Cherokee County Commissioners last week approved plans needed to pave the way for the county to receive more federal grant money.
Board members approved a proposed five-year plan, as well as a one-year action plan, created by the Cherokee County Community Development Block Grant Office. These plans, which have been submitted to the U.S. Department of Housing and Urban Development are important in helping secure grant money for service organizations in the county.
Cherokee County first received grant money from HUD in 2009, according to the county’s CDBG program office manager, Laura Calfee.
The program is designed to help people classified by HUD as being in the low-to-moderate income range by offering money for housing, providing a sustainable living environment and expanding economic opportunities.
“Nonprofit agencies that provide human services and participating cities within the jurisdiction may apply for grant funds to either provide services or to construct/expand/rehabilitate public facilities of human service providers,” Calfee said. “Public infrastructure improvements, such as sidewalks, also qualify in low-to-moderate income areas.”
Calfee said that, as an entitlement grantee, the county receives an annual allocation from HUD, although the specific amount received is based on the plans submitted to the department. Once HUD approves the submitted applications, the money it provides goes to the county, which then reimburses the agencies who requested block grant money as they complete the projects listed on their applications to the county.
In the five-year strategic plan, Calfee said the housing stock and market conditions for the area are carefully analyzed, while surveys, stakeholder meetings and public meetings help determine what some of the various needs in the community are. This information is then coupled with additional data provided by federal agencies like HUD and the Census Bureau so the county CDBG office can prioritize the overall needs of the county and develop long-term strategies to meet those needs.
Meanwhile, the action plan provides not only HUD, but also the general public information about how the county will go about meeting the needs identified in the five-year plan based on the money received through the grant program. A new action plan is prepared every year and explains in detail how the overall goals will be met.

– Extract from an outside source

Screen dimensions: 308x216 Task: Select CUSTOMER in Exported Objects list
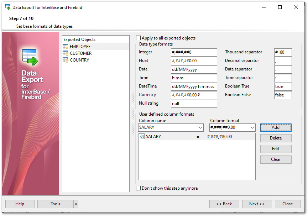point(80,53)
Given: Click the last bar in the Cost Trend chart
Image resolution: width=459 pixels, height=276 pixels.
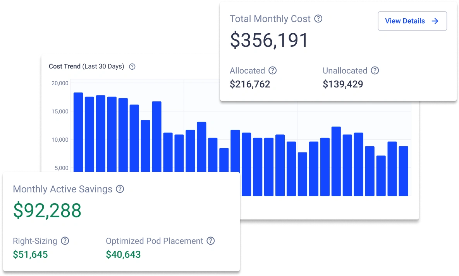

In the submission approved by the board of commissioners Tuesday night, the organizations included in the funding proposal were:
♦ Malon D. Mimms Club of the Boys & Girls Club;
♦ Cherokee Child Advocacy Council/Anna Crawford Children’s Center;
♦ MUST Ministries;
♦ Bethesda Community Clinic;
♦ G. Cecil Pruett Community Center;
♦ Cherokee County Historical Society;
♦ Habitat for Humanity’s North Central Georgia Chapter,Cherokee County Home Repair Program.
“(These) seven organizations will help the county address needs in the community for the program year 2019, and a few non-profit agencies are awarded funding for multiple programs/services,” Calfee said. “For example, the county partners with Habitat for Humanity to repair homes for the elderly, disabled and veterans. They also receive funding to acquire lots to build affordable homes in the community.”
Other uses included Bethesda Community Clinic hiring another staff member and the Boys & Girls Club continuing to provide transportation from area schools to the Mimms Club facility, according to Calfee.
Calfee said the deadline for the county to submit its application to HUD is June 14. Once all the applications are received, she said it takes the department approximately 60 days to made the decision on how much is given to each applicant, followed by an additional 30 days for the money to be received. The deadline for cities and non-profits to submit their requests to the county is June 21.
No matter how much or how little each agency has requested to receive through the CDBG, Calfee said the money the county has received through HUD over the past decade has proven to be extremely beneficial to everyone, as local agencies and organizations that do invaluable work in the community are able to continue providing the programs and services they do while not having to worry as much about finding the funding necessary to maintain current operations.
“Supporting agencies that provide services to the vulnerable populations in the county is invaluable,” Calfee said. “Other funding options for the nonprofits are shrinking, but they are able to use CDBG funds to leverage limited funds to provide those essential services. The mission of the Cherokee County CDBG Program Office is to invest in people and services to develop a viable community so that all families and individuals may have basic needs met, may enjoy safe, decent and affordable housing, may live in a suitable environment and may be afforded the chance to expand economic opportunities. Many of the agencies we fund consider the funding a tool to give the people they serve a hand up and not a handout. When the livability of a community is improved and economic opportunities are provided to vulnerable populations, the community as a whole thrives.”